In the data below, find each line that contains the word "Select" and copy it.
::: AVAILABLE DATA :::
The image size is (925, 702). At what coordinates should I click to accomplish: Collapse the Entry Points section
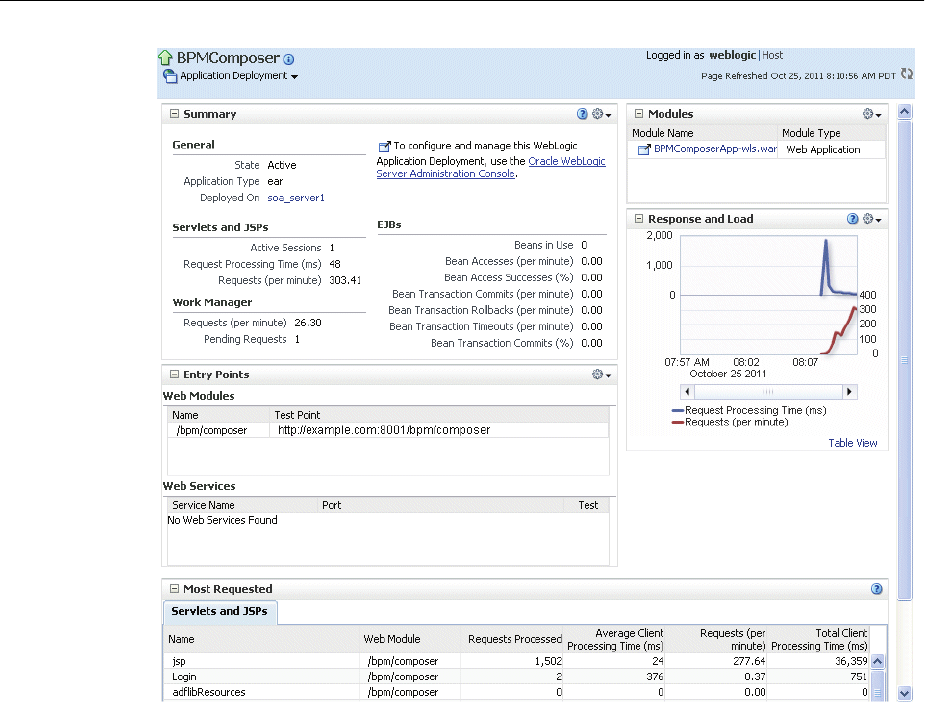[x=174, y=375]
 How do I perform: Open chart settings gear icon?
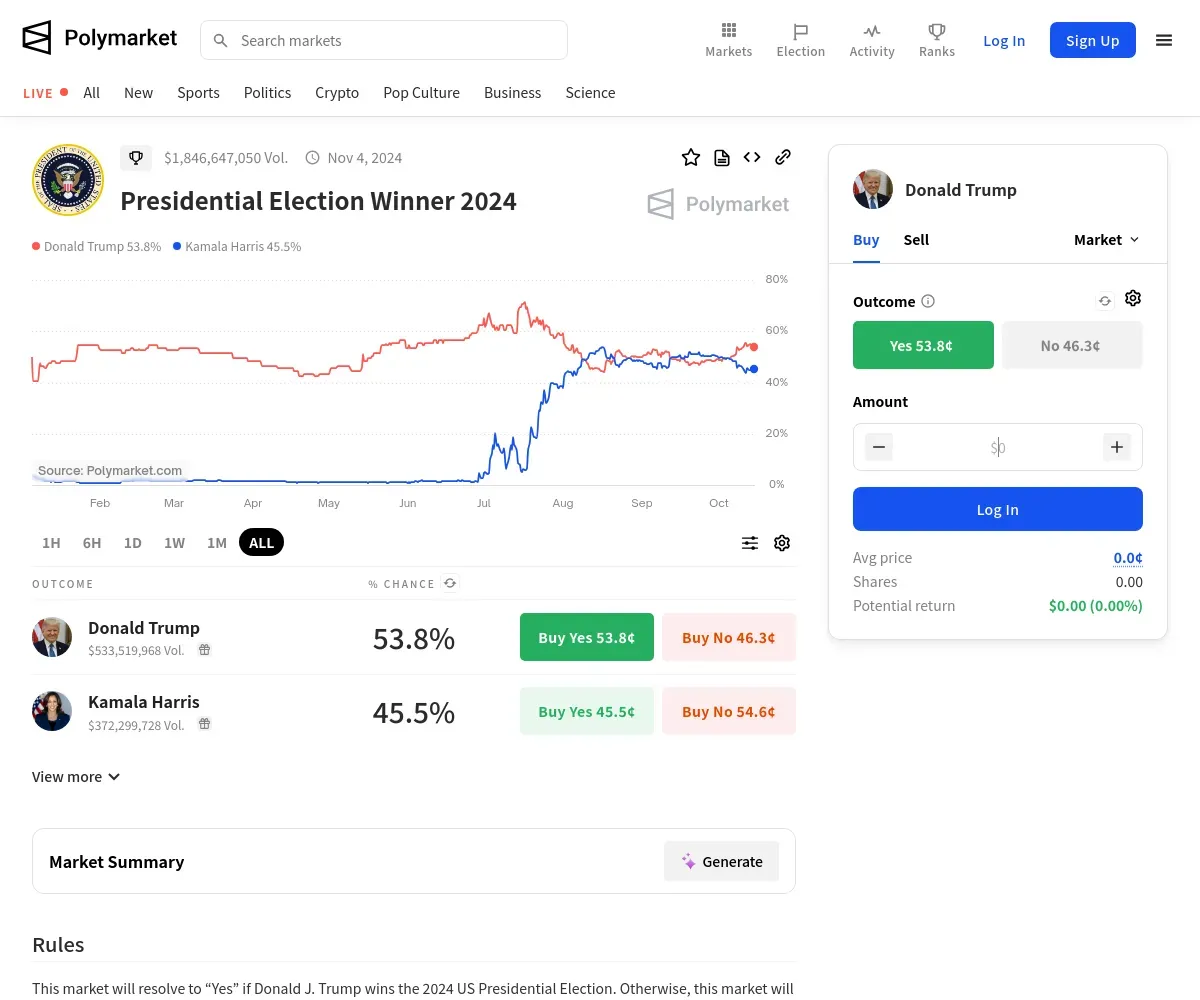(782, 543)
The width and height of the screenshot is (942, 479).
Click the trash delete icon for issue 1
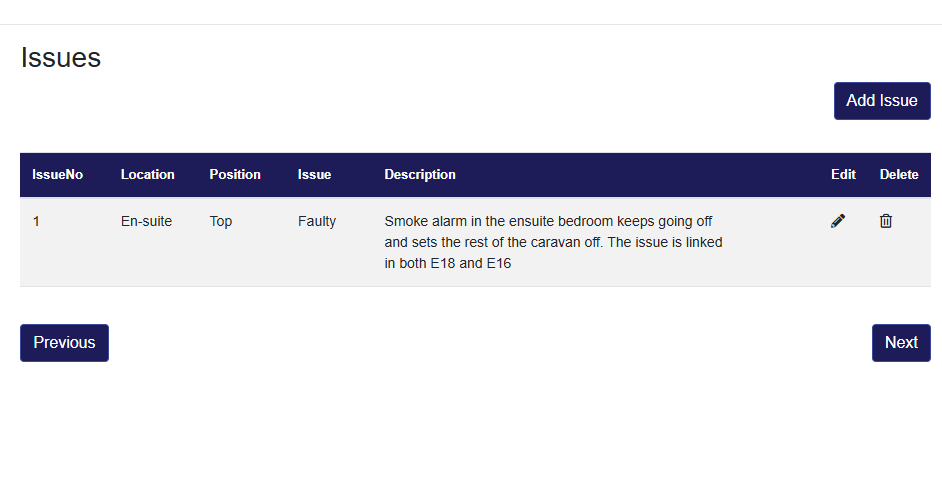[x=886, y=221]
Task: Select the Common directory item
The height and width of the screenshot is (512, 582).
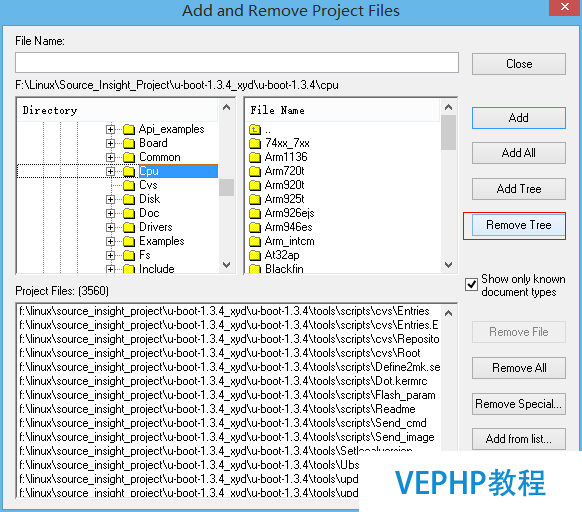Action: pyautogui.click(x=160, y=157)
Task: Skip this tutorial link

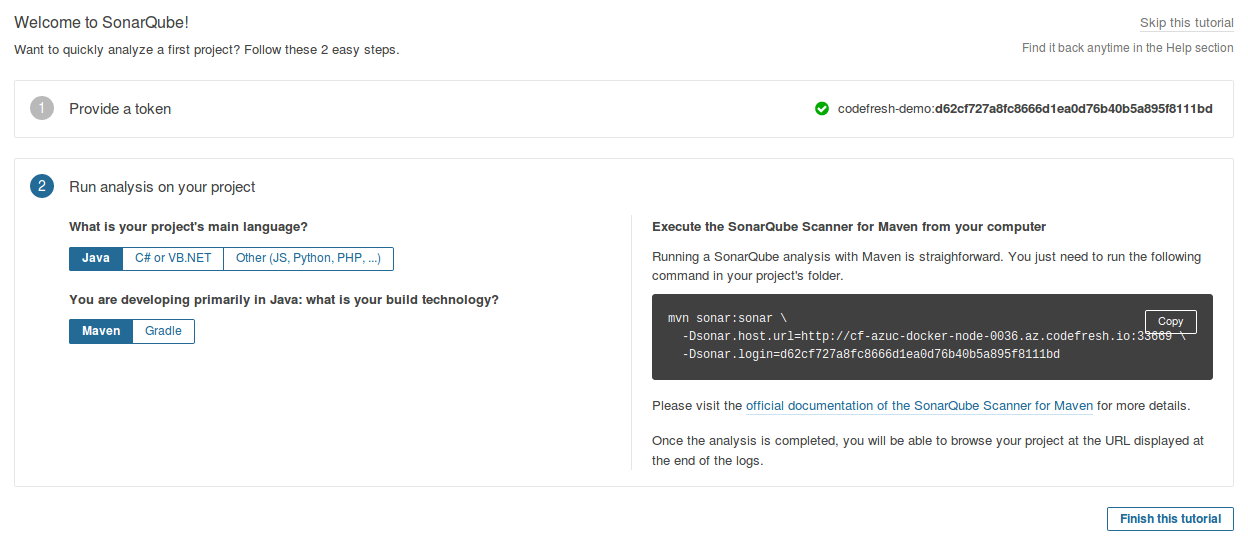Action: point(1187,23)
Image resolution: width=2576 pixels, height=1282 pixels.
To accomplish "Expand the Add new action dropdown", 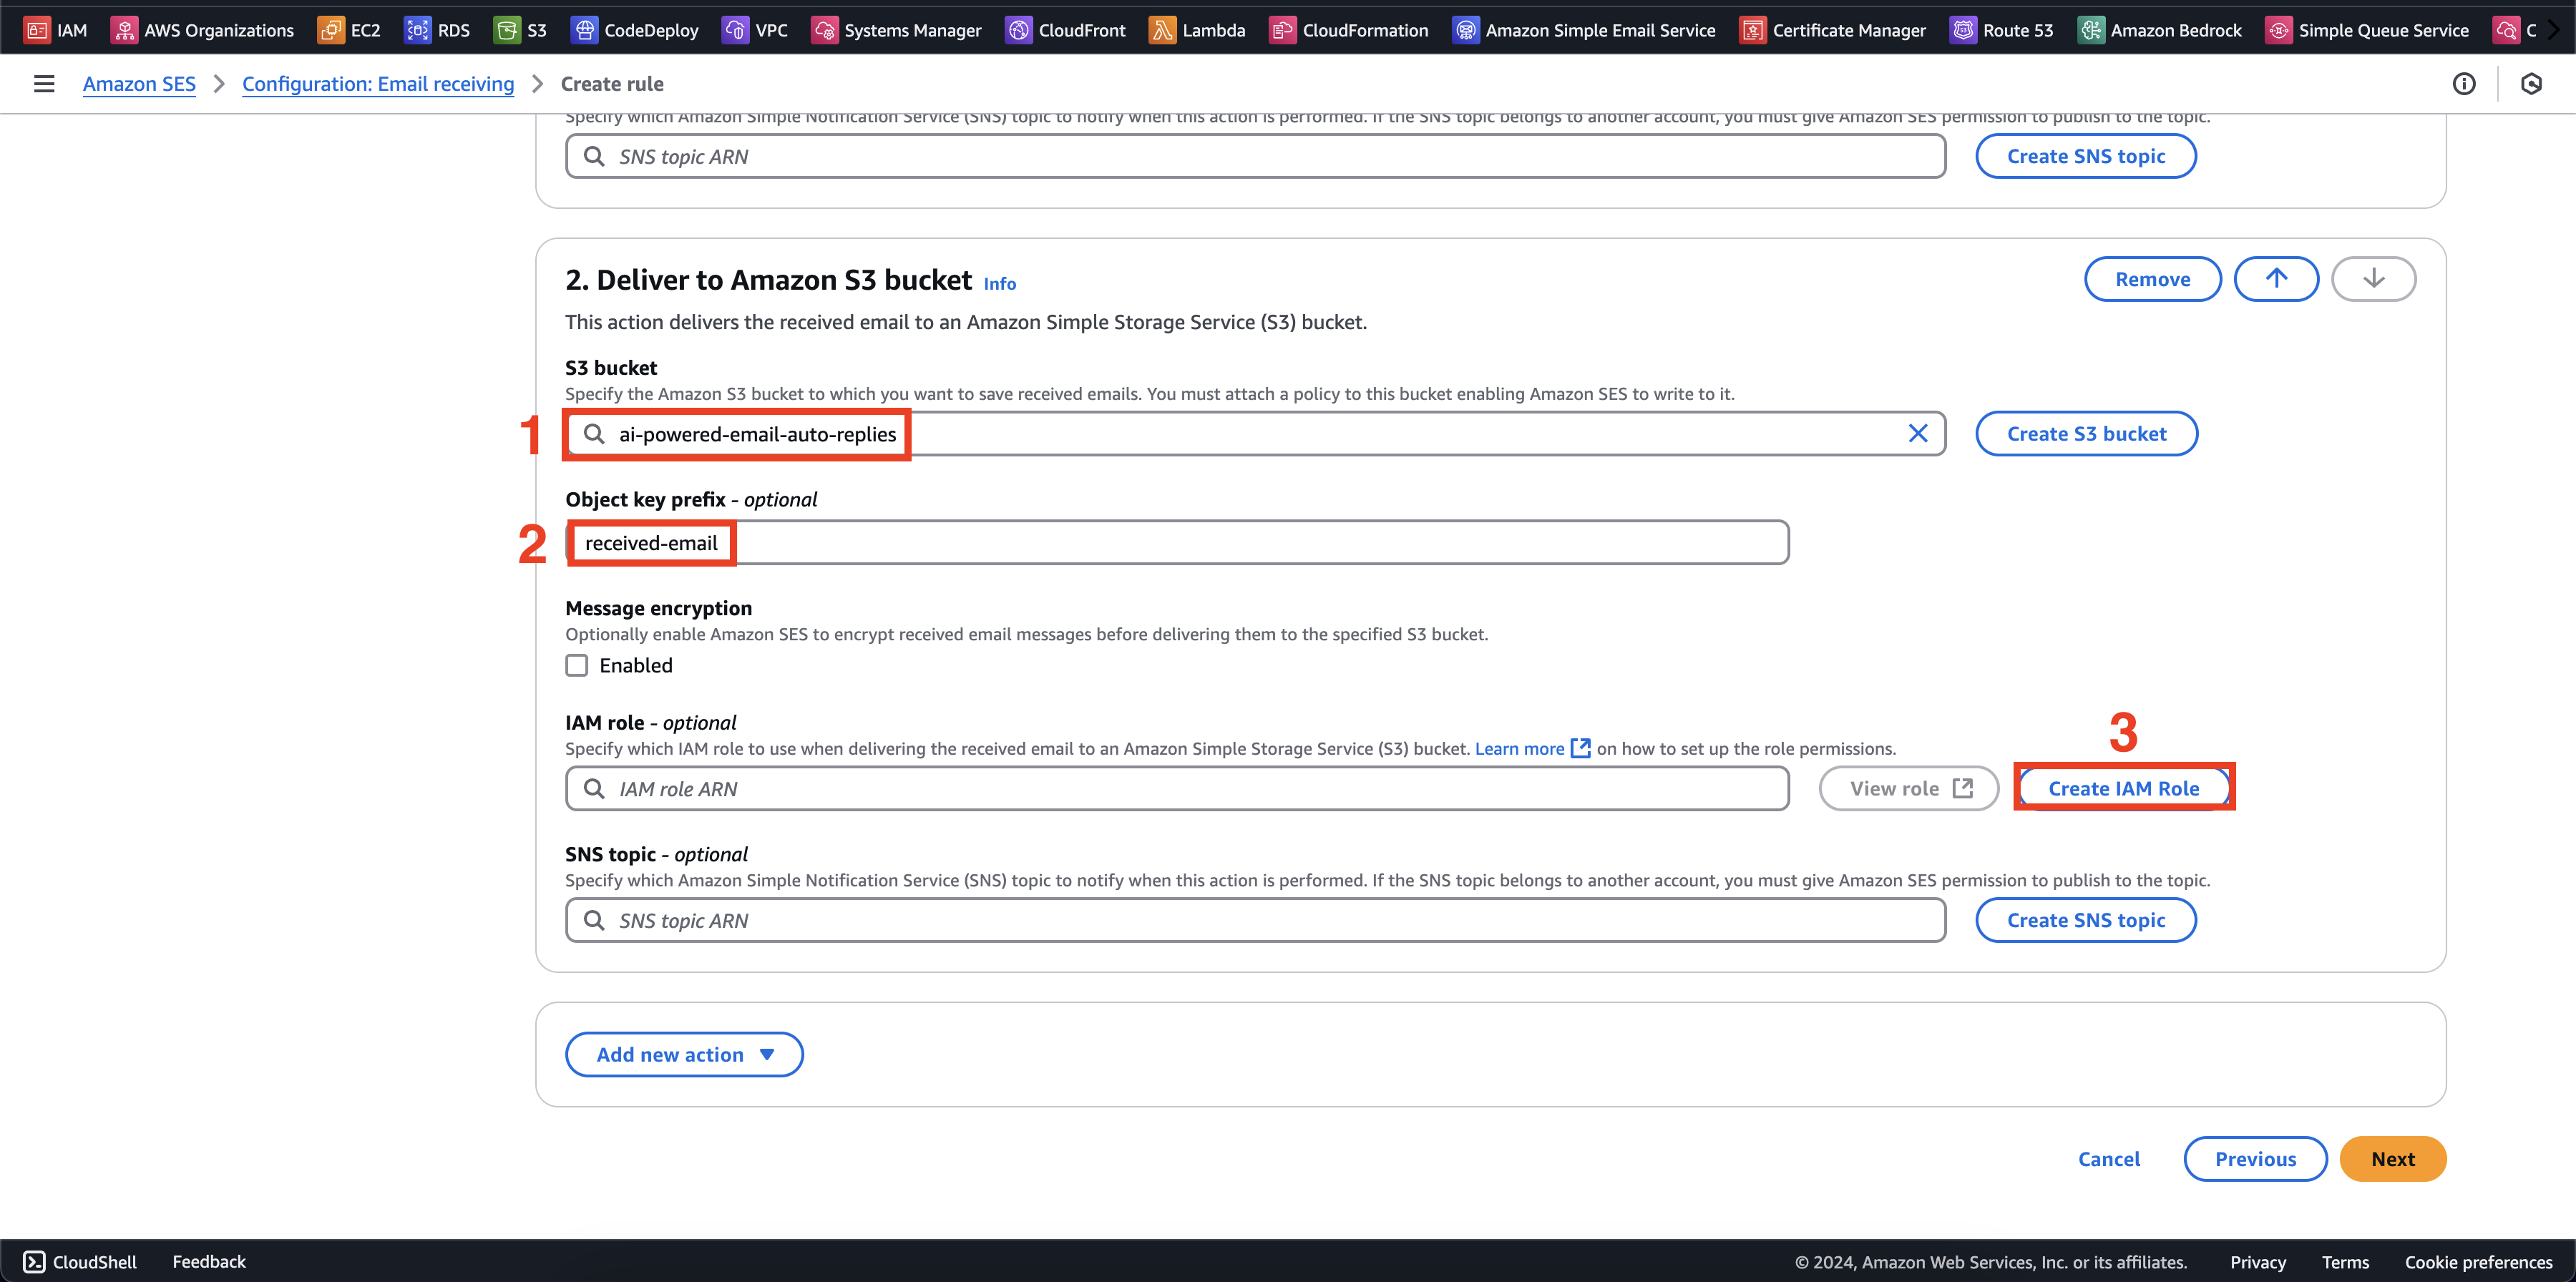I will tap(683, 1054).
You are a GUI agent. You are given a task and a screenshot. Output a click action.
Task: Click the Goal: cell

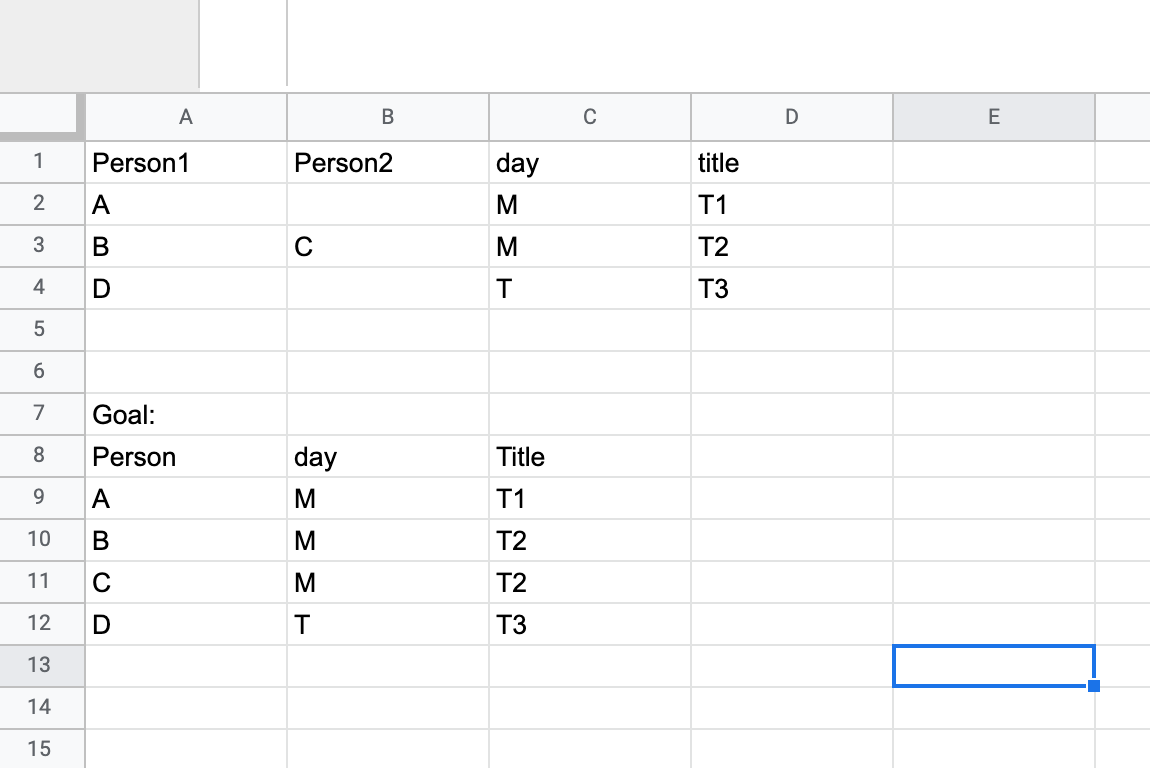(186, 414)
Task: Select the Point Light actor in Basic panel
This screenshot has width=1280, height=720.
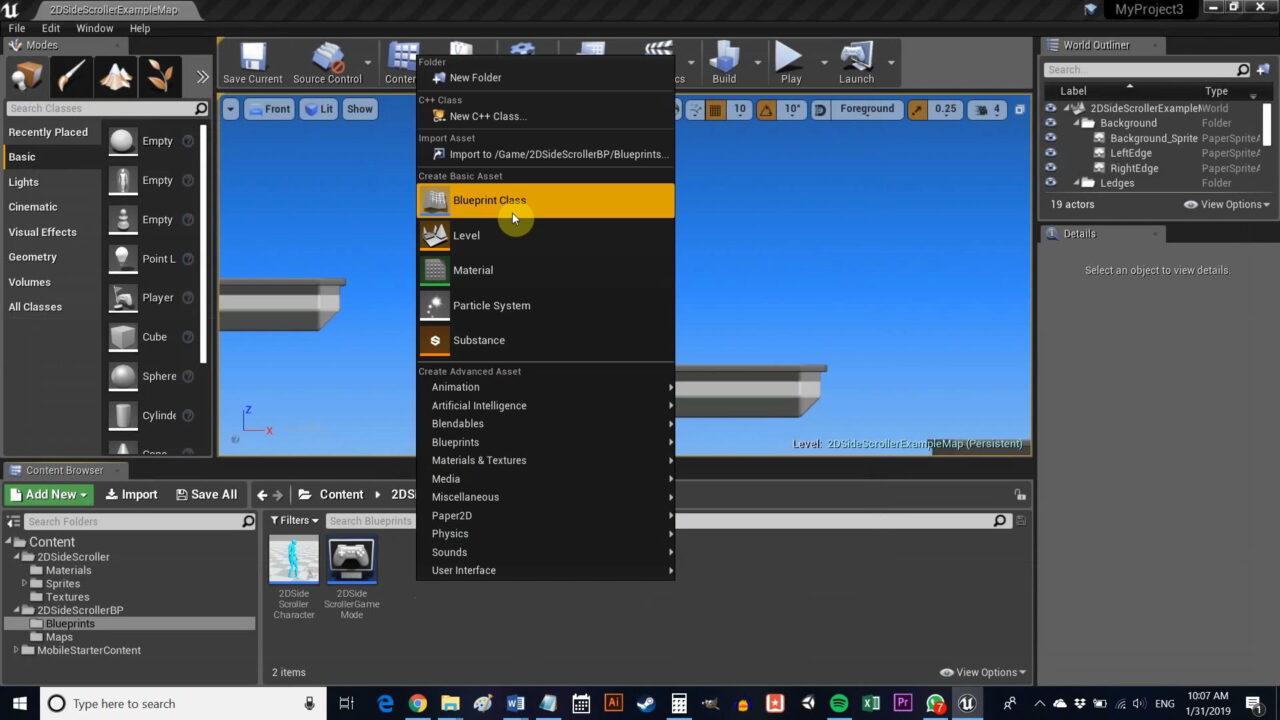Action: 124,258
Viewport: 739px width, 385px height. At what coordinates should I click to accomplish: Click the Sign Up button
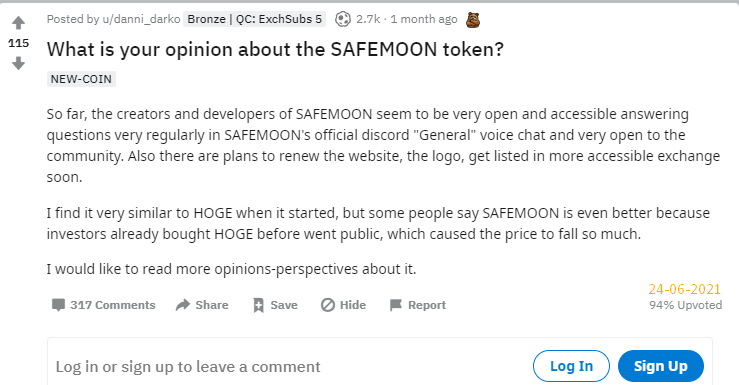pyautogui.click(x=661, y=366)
:::
▶ _RESPONSE_
Task: Select the Common directory item
Task: Select the Point Light actor in Basic panel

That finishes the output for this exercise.